* Written request *
Locate each line in the rows below that contains the word "pixels", matching case exactly, and copy those lines.

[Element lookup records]
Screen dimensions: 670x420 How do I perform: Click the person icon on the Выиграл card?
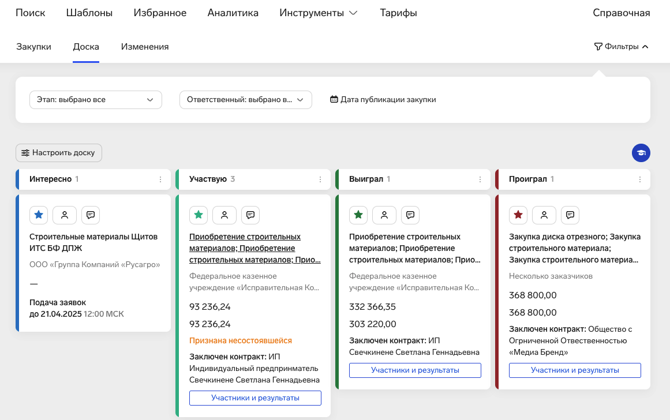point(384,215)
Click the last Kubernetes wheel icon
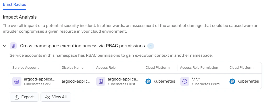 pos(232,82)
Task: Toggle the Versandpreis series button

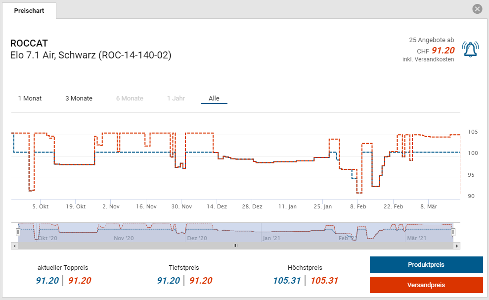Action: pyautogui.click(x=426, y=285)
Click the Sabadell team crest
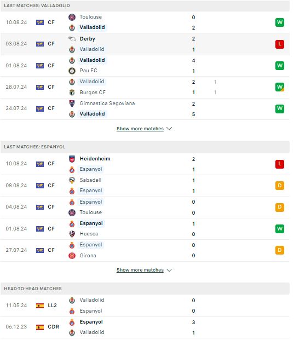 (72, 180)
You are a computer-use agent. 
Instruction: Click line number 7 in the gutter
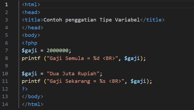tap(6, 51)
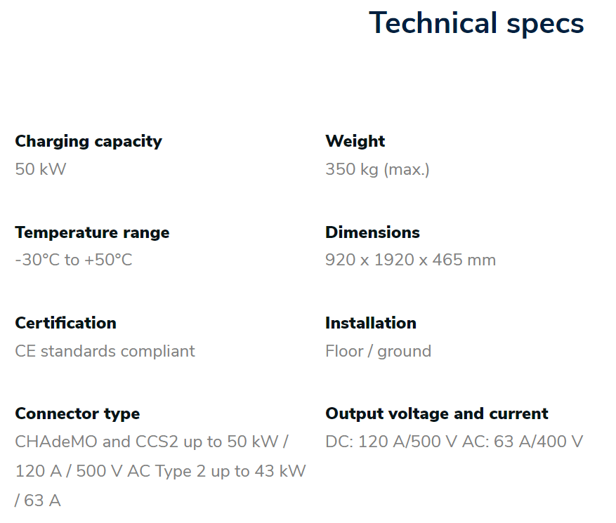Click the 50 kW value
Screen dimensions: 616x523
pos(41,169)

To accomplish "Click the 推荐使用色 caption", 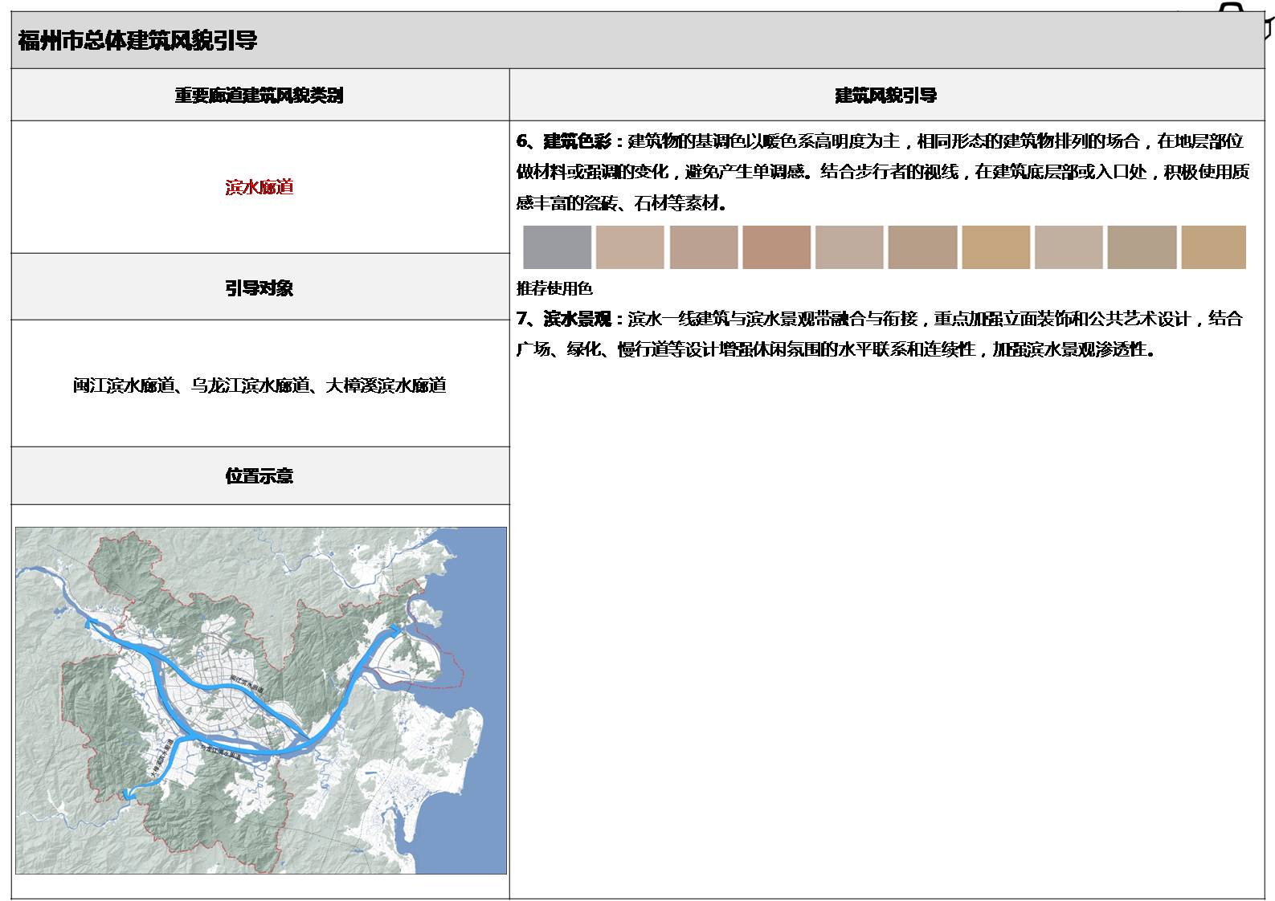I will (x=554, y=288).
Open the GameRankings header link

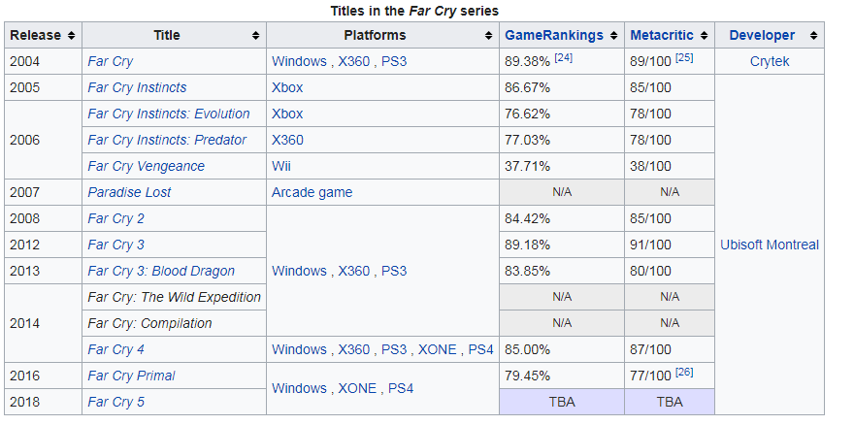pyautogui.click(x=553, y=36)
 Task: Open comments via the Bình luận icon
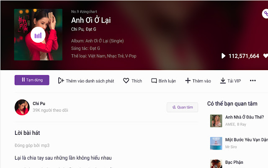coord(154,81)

==

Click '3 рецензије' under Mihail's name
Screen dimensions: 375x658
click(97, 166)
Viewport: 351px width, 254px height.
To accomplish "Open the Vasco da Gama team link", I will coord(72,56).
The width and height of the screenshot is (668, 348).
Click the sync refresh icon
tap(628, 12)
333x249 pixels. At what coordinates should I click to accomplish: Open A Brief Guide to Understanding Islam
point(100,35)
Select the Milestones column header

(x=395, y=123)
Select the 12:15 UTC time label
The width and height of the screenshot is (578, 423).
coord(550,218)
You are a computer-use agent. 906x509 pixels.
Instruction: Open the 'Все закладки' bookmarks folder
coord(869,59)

* Answer to this problem *
333x249 pixels. At what coordinates should I click to accomplish: Open A Brief Guide to Understanding Islam
You are a computer-use agent. 906x509 pixels.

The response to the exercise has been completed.